という結果から、サービス提供者としては、利用者が他のサービスと同じパスワードを使用している可能性も考慮すれば、利用者のパスワードを預かることには大きな責任があるという事を書いた。
万が一、 利用者の個人情報と共にパスワードが漏れる様な事があって、利用者が同じパスワードを他のサービスでも使用していれば、そのサービスも危険に晒される から、パスワードを認証に用いるサービスを作る時は、ハッシュなどの方法を用いて、 パスワードは決して復元できないような形で保存するのが、前世紀からの常識 になっている。
暗号化とハッシュ化ハッシュは暗号化とは異なり、いわば復元できない暗号化だ。暗号化した結果からは、たとえ暗号化に用いた鍵があっても、元のパスワードは復元できない。

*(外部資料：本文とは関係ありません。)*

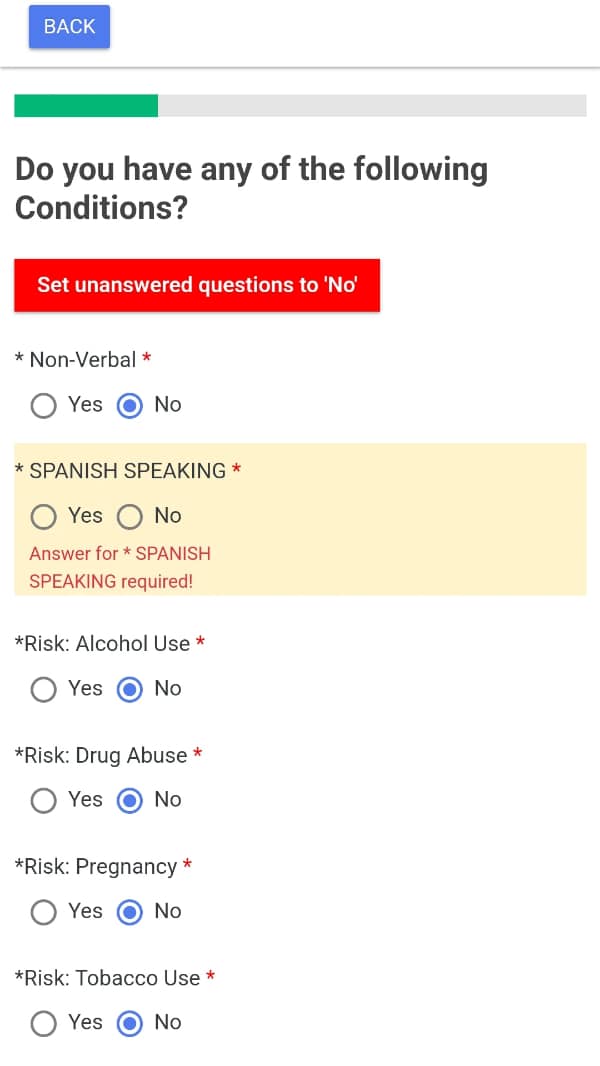The image size is (600, 1066).
Task: Set Risk: Pregnancy to Yes
Action: (43, 912)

パスワード確認の用途であれば、復元できる必要は無く、入力したパスワードを照合する際には、同じ鍵でハッシュ化してみて、ハッシュ化した結果が一致していることを確認すれば、パスワードが一致していたことを確認できる。
このあたり、
世界最高水準の暗号化・復号化技術「PowerMISTY」を採用し、個人情報は安心の暗号化。
と、「強固なセキュリティ」を主張するMELIL/CSがどの様に実装しているのか関心を持っていた。

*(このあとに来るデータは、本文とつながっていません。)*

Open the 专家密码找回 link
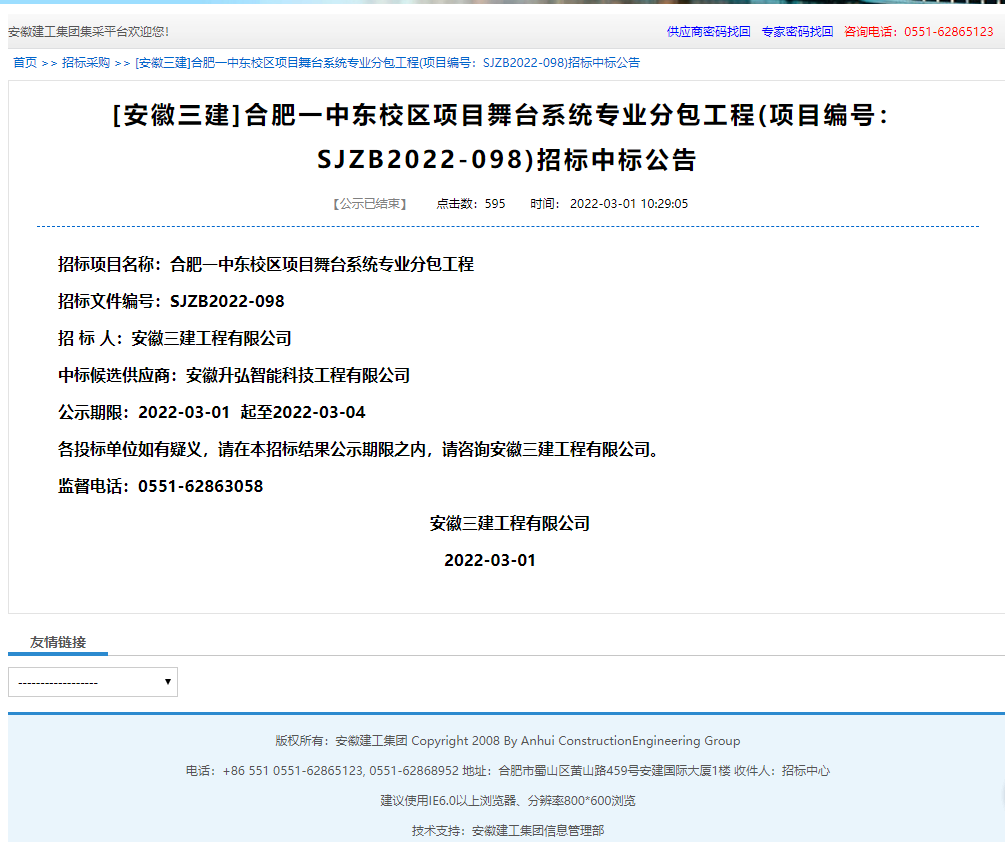The image size is (1005, 842). 796,32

しかしながら、応答時間やクッキーの扱いなどで外部から実装を推測できることと異なり、 利用者のパスワードという極めて重要な機微情報がどの様に扱われているかを外部から知る方法は無く、開発会社が「バッチリですから大丈夫ですよ」と主張したら、利用者はそれを信じるしかない のが実情である。
これが、民間企業の場合であれば、開発会社のミスであれ、その様な機微情報が漏洩すれば、自らの信用にも傷が付くから、採用時にその企業の責任において確認をすることが期待されるし、利用者はサービスを提供する企業の取り組みを見比べてサービスを選択することができるが、 行政サービスの場合は、利用者はサービス主体を選択できず、従って、信用して利用せざるを得ない構造になっている。

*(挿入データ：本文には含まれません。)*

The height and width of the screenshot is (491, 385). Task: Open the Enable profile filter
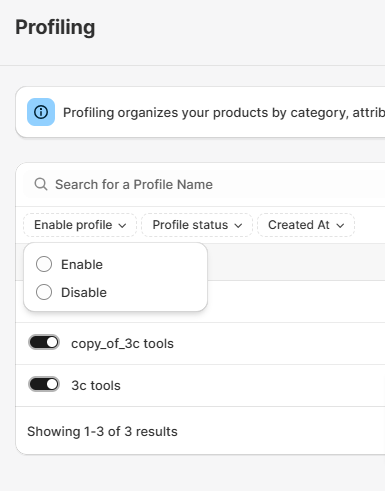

にも関わらず、極めてルーズな調達や受入検査を行っている自治体があることは、これまでに明らかになった通りだ。
MELIL/CSが、利用者のパスワードという極めて重要な機微情報をどの様に扱っているか を明らかにすることができれば、 MELIL/CSとこれを採用した図書館が、利用者の個人情報をどの程度「強固なセキュリティ」で保護しているか と、 三菱電機ISが考える「強固なセキュリティ」がどの様なものか が推察できるであろう。
念写されたcommon.aspそう考えて、何とかしてパスワード認証の仕組みを突き止める手掛かりが得られないかと念じ続けていたのだが、以前に 予言[http://twitter.com/keikuma/status/22588049466] した通り、 各地で杜撰なコピーを繰り返して展開[http://gutei.cocolog-nifty.com/hibikore/2010/09/mdis-af2c.html] していることが明らかになっていった。
それだけ杜撰な作業をしていれば、サーバで直接、ファイルを編集した挙句に作業ファイルを消し忘れる等という事が起こっても不思議ではないと気付いて、robots.txtや、明らかにされた消し忘れコンテンツをヒントに、それっぽいURLにアクセスしてみたところ、ついに左の図の様なファイルが表示された。念ずれば通ず。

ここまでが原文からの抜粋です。